Tales of the M1 GPU

Hello everyone, Asahi Lina here!✨

marcan asked me to write an article about the M1 GPU, so here we are~! It’s been a long road over the past few months and there’s a lot to cover, so I hope you enjoy it!

Xonotic running on an Apple M2

What’s a GPU?

You probably know what a GPU is, but do you know how they work under the hood? Let’s take a look! Almost all modern GPUs have the same main components:

A bunch of shader cores, which process triangles (vertex data) and pixels (fragment data) by running user-defined programs. These use different custom instruction sets for every GPU!
Rasterization units, texture samplers, render output units, and other bits which work together with the shaders to turn the triangles from the app into pixels on the screen. Exactly how this works varies from GPU to GPU!
A command processor that takes drawing commands from the app and sets up the shader cores to process them. This includes data like what list of triangles to draw, what global attributes to use, what textures will be used, what shader programs to use, and where the final image goes in memory. It then sends this data over to the shader cores and other units, to program the GPU to actually do the rendering.
A memory management unit (MMU), which is in charge of limiting access to memory areas belonging to a specific app using the GPU, so different apps can’t crash or interfere with each other.

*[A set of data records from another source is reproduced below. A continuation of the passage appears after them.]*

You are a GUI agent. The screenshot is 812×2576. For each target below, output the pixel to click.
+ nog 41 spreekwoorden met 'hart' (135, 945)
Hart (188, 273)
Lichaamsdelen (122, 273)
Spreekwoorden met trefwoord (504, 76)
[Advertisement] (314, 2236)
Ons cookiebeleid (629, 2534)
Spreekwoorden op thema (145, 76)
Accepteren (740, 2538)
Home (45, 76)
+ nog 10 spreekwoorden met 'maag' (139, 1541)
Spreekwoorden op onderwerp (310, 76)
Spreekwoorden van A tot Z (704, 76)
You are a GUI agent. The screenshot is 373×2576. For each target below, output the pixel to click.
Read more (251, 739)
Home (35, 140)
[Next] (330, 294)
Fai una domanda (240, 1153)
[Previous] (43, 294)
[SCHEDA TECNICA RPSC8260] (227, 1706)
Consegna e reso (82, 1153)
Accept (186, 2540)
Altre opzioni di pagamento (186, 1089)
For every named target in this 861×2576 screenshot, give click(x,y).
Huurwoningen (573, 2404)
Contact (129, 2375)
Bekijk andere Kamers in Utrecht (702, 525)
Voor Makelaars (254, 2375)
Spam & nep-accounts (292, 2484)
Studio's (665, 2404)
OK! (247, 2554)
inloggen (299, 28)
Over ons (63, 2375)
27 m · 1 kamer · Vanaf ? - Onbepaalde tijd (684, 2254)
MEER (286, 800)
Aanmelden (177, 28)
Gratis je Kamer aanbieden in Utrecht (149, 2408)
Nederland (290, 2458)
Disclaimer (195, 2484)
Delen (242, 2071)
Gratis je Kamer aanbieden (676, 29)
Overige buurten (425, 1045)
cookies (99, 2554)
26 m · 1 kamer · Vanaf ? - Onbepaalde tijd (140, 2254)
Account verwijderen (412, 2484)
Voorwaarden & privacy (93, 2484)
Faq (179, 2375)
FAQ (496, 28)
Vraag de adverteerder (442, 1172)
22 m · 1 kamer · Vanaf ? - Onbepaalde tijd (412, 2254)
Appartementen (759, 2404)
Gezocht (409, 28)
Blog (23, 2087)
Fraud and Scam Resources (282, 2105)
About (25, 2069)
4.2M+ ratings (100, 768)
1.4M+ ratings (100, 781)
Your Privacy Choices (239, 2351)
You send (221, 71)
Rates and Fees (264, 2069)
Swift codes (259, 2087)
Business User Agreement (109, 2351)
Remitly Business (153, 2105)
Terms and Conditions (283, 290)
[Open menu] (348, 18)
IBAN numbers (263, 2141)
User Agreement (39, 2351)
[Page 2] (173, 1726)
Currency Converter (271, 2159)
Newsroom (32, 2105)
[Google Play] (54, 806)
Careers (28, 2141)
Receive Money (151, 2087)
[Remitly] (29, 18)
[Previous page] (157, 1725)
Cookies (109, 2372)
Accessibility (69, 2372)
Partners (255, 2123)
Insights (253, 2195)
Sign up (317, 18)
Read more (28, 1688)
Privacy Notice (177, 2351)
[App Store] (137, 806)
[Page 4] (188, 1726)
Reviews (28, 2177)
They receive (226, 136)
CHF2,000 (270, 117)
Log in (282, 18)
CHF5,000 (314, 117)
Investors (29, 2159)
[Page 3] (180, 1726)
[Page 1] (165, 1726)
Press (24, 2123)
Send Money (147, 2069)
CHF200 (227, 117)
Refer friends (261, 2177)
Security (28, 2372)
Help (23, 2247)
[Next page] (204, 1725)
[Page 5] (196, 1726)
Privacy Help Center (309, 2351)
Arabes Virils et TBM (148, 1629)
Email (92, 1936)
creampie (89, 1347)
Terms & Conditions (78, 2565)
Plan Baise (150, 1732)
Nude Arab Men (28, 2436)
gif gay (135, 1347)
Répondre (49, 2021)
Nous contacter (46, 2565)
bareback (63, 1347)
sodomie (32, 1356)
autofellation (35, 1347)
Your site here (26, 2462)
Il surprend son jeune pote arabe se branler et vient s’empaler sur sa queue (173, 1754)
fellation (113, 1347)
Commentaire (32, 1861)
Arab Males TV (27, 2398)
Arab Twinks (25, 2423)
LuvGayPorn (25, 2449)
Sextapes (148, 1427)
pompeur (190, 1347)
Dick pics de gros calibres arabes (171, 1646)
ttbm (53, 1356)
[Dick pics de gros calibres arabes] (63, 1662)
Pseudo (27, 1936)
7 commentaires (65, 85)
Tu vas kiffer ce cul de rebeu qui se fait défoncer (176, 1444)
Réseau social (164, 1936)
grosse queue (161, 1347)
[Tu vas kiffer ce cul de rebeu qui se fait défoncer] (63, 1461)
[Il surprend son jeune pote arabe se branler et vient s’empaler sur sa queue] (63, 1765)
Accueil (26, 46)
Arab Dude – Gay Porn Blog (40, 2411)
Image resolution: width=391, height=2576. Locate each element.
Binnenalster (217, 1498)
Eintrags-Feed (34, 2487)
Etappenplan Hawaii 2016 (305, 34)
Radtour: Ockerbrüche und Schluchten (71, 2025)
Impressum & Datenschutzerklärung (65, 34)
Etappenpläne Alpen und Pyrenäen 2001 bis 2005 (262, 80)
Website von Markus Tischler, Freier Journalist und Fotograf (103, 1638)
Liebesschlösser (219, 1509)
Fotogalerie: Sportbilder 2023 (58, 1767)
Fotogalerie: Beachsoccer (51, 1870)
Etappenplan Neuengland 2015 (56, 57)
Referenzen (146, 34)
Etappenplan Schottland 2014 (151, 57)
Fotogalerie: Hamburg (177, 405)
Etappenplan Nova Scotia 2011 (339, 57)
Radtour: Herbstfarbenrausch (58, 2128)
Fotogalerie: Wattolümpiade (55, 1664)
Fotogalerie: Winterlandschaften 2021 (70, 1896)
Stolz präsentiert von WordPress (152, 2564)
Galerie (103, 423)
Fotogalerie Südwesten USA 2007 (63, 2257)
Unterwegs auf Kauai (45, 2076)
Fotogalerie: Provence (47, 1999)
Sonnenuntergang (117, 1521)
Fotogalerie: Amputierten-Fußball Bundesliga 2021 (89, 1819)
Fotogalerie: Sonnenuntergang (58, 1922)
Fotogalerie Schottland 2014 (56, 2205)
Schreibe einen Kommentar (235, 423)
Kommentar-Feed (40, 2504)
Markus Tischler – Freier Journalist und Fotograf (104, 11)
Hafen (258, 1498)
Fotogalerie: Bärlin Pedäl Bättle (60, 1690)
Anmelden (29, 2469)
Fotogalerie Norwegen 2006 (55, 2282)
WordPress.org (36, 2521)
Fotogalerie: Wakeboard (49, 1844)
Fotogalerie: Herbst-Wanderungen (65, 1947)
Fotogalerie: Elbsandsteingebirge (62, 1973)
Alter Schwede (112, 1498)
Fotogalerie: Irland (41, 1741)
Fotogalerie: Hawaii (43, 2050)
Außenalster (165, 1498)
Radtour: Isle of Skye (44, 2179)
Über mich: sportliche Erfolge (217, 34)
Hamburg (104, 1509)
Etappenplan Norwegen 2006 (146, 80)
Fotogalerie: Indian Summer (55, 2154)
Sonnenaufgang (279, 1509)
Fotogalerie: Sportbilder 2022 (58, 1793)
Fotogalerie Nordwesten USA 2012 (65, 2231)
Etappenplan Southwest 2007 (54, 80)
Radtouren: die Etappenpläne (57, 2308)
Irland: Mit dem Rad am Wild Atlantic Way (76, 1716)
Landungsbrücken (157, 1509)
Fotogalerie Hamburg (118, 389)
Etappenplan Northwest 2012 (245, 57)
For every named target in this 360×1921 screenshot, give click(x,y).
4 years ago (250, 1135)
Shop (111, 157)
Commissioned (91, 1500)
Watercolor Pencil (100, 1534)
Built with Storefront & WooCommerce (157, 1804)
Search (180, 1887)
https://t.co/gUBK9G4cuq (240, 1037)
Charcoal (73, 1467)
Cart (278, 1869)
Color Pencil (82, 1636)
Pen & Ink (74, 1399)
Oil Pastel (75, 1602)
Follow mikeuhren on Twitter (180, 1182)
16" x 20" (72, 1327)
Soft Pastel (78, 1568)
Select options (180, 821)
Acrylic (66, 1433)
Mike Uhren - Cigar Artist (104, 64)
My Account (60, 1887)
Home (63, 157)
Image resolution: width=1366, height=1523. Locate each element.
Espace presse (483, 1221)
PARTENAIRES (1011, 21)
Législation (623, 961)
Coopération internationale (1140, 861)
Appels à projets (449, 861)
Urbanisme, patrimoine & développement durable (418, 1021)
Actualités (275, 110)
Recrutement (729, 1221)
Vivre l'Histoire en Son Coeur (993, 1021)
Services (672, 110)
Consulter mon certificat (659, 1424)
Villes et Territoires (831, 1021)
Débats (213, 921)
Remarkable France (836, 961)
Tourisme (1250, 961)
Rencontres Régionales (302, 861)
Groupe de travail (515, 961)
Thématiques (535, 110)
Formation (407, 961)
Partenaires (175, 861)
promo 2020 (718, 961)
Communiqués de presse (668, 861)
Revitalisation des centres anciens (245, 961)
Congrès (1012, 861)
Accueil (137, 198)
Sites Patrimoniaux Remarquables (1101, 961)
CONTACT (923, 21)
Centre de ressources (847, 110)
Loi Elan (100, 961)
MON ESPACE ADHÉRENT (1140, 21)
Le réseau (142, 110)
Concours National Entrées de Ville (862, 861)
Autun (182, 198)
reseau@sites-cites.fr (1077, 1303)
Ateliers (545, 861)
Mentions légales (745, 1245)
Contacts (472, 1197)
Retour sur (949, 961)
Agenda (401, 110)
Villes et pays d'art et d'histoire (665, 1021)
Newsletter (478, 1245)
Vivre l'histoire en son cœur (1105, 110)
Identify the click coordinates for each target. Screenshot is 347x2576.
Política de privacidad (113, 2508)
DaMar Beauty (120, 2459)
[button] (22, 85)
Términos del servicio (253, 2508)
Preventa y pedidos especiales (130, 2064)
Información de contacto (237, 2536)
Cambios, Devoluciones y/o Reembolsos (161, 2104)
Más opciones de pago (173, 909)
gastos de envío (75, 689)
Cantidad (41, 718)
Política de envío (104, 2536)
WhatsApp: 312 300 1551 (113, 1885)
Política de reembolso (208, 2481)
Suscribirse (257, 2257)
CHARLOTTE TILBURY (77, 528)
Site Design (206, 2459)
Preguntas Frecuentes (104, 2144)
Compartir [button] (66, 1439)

(This is all very simplified and in reality there are a lot more parts that vary from GPU to GPU, but those are the most important bits!)

In order to handle all these moving parts in a reasonably safe way, modern GPU drivers are split into two parts: a user space driver and a kernel driver. The user space part is in charge of compiling shader programs and translating API calls (like OpenGL or Vulkan) into the specific command lists that the command processor will use to render the scene. Meanwhile, the kernel part is in charge of managing the MMU and handling memory allocation/deallocation from different apps, as well as deciding how and when to send their commands to the command processor. All modern GPU drivers work this way, on all major OSes!

Between the user space driver and the kernel driver, there is some kind of custom API that is customized for each GPU family. These APIs are usually different for every driver! In Linux we call that the UAPI, but every OS has something similar. This UAPI is what lets the user space part ask the kernel to allocate/deallocate memory and submit command lists to the GPU.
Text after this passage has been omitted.